Boom Supersonic’s Overture promises to double speeds of commercial planes
Most travel between the U.S. and U.K. has been shut down for more than a year. As we anticipate the addition of the U.S. to the U.K.’s green list this summer, United Airlines is looking to make up for lost time. The airline announced Thursday it had committed to purchasing 15 of Boom Supersonic’s Overture airliners, with the option to buy another 35. With test flights by 2026 and passenger flights by 2029, Overture promises to be able to fly at Mach 1.7, twice the speed of current commercial airplanes.
This would allow connections between United’s hub in Newark with London in 3.5 hours, a time not seen since the Concorde made the journey from New York to London in less than 3 hours. The Overture could carry passengers from Newark to Frankfurt, a major gateway for continental Europe, in 4 hours. Over the Pacific, it could make the journey from San Francisco to Tokyo in 6 hours.
Overture promises to not just be fast, it will be comfortable, with in-seat entertainment, plenty of leg room, and contactless technology for 65 to 88 passengers. Most importantly, it will be ecofriendly, using sustainable aviation fuel to power net-zero emissions.
“The world’s first purchase agreement for net-zero carbon supersonic aircraft marks a significant step toward our mission to create a more accessible world,” said Blake Scholl, Boom Supersonic founder and CEO. “United and Boom share a common purpose—to unite the world safely and sustainably.
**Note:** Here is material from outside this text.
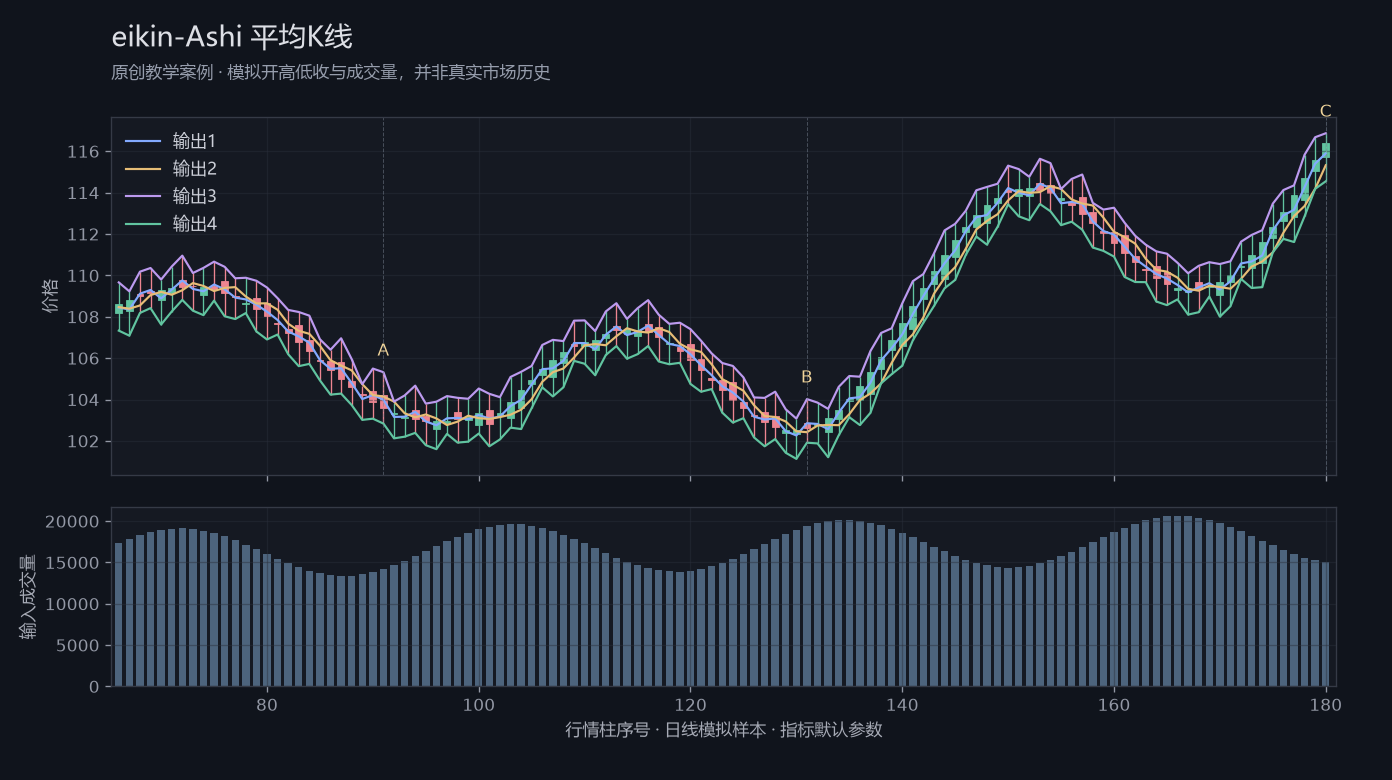Select marker label A on chart
The width and height of the screenshot is (1392, 780).
pyautogui.click(x=383, y=350)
At speeds twice as fast, United passengers will experience all the advantages of life lived in person, from deeper, more productive business relationships to longer, more relaxing vacations to far-off destinations.”
After more than a year of being cut off from large swaths of the world, it’s heartening to think that by the end of the decade you can cross the pond in the span of a long movie without expanding your carbon footprint.